3.2 Proposed distance measure

We propose a measure called Weighted Pairwise Distances ($\wpd$) to detect distributional differences in the measured variable across cyclic granularities.

3.2.1 Principle

An example illustrating the principle of the proposed distance measure, displaying the distribution of a normally distributed variable in four panels each with two x-axis categories and three facet levels, but with different designs. Panel (a) is not interesting as the distribution of the variable does not depend on x or facet categories. Panels (b) and (c) are more interesting than (a) since there is a change in distribution either across facets (b) or x-axis (c). Panel (d) is most interesting in terms of capturing structure in the variable as the distribution of the variable changes across both facet and x-axis variable. The value of our proposed distance measure is presented for each panel, the relative differences between which will be explained later in Section 3.3.2.
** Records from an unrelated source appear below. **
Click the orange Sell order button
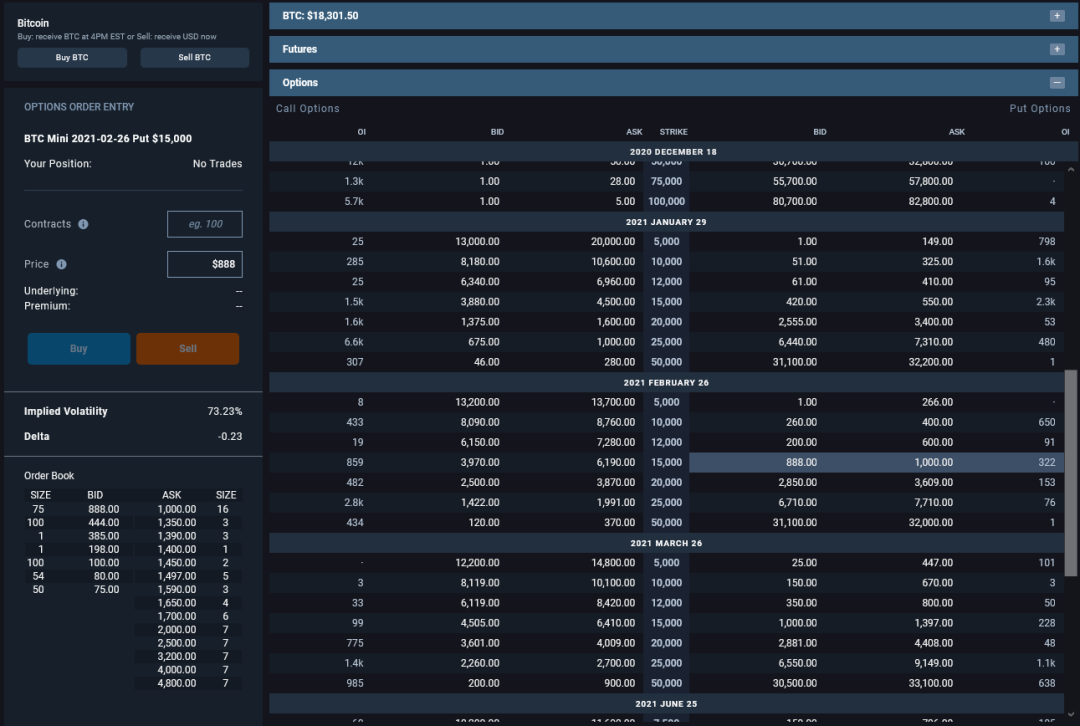Screen dimensions: 1080x726 [188, 349]
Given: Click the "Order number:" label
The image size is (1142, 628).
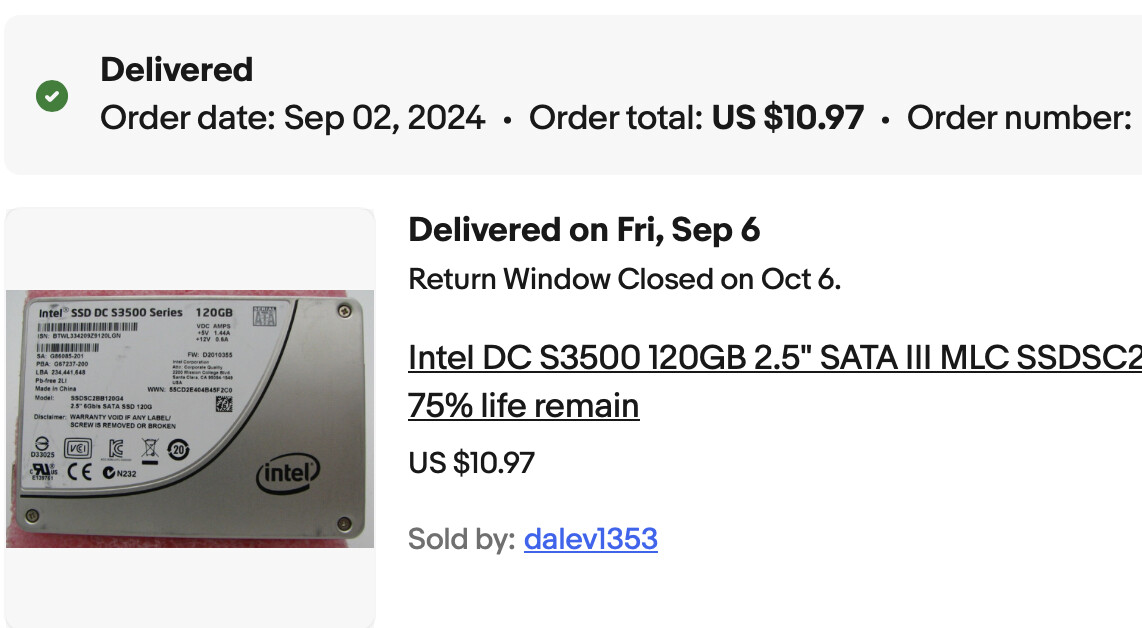Looking at the screenshot, I should [1019, 118].

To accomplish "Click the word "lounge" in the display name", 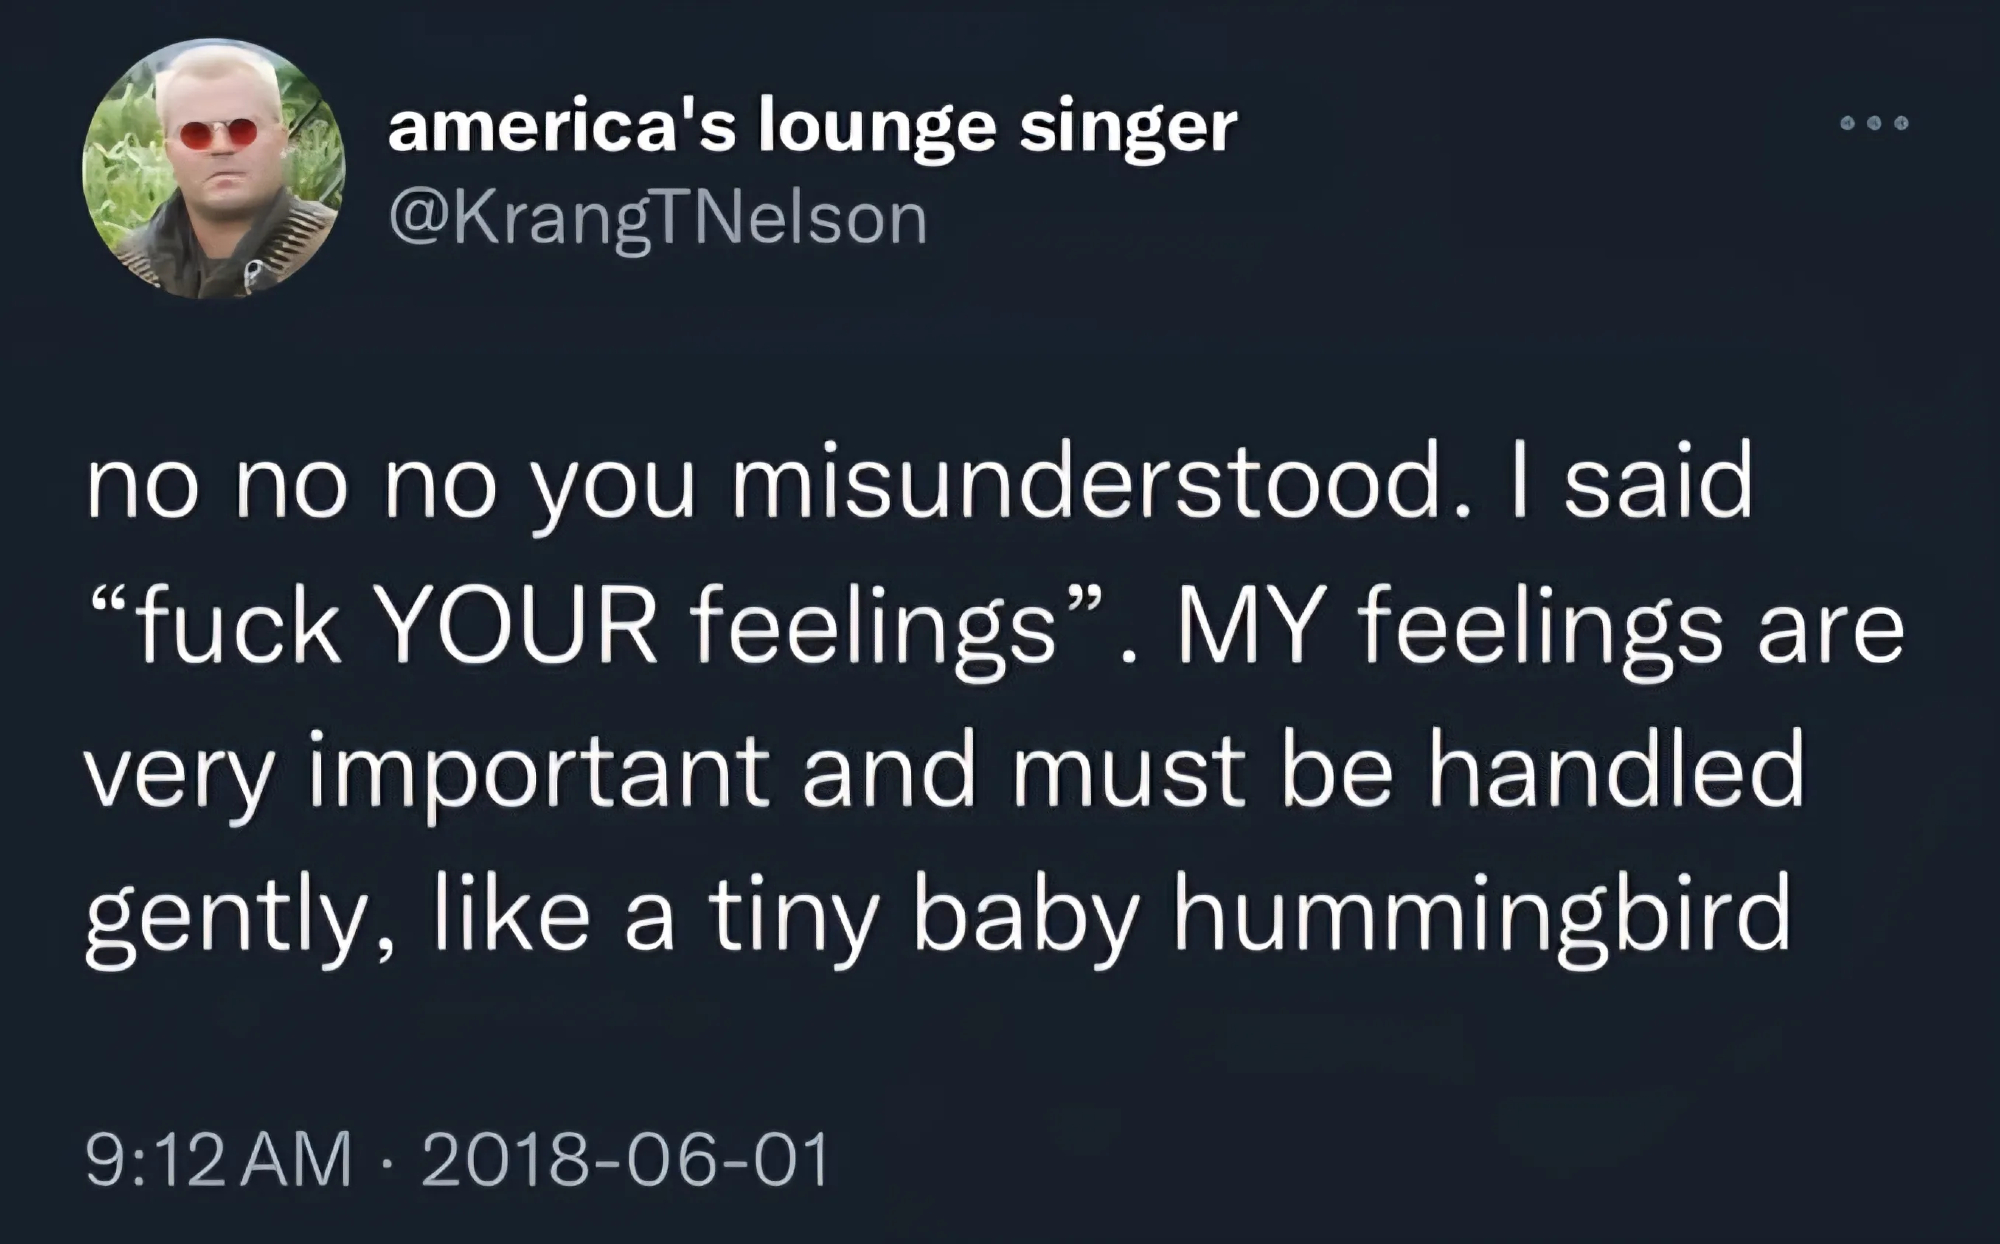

Figure 3.3: An example illustrating the principle of the proposed distance measure, displaying the distribution of a normally distributed variable in four panels each with two x-axis categories and three facet levels, but with different designs. Panel (a) is not interesting as the distribution of the variable does not depend on x or facet categories. Panels (b) and (c) are more interesting than (a) since there is a change in distribution either across facets (b) or x-axis (c). Panel (d) is most interesting in terms of capturing structure in the variable as the distribution of the variable changes across both facet and x-axis variable. The value of our proposed distance measure is presented for each panel, the relative differences between which will be explained later in Section 3.3.2.

The principle behind the construction of $\wpd$ is explained through a simple example in Figure . Each of these figures describes a panel with two x-axis categories and three facet levels, but with different designs. Figure a has all categories drawn from a standard normal distribution for each facet. It is not a particularly interesting display, as the distributions do not vary across x-axis or facet categories. Figure b has x categories drawn from the same distribution, but across facets the distributions are three standard deviations apart. Figure c exhibits the opposite situation where distribution between the x-axis categories are three standard deviations apart, but they do not change across facets. In Figure d, the distribution varies across both facet and x-axis categories by three standard deviations.

If the panels are to be ranked in order of capturing maximum variation in the measured variable from minimum to maximum, then an obvious choice would be (a) followed by (b), (c) and then (d). It might be argued that it is not clear if (b) should precede or succeed (c) in the ranking. Gestalt theory suggests items placed at close proximity can be compared more easily, because people assume that they are in the same group and apart from other groups. With this principle in mind, Panel (b) is considered less informative compared to Panel (c) in emphasizing the distributional differences.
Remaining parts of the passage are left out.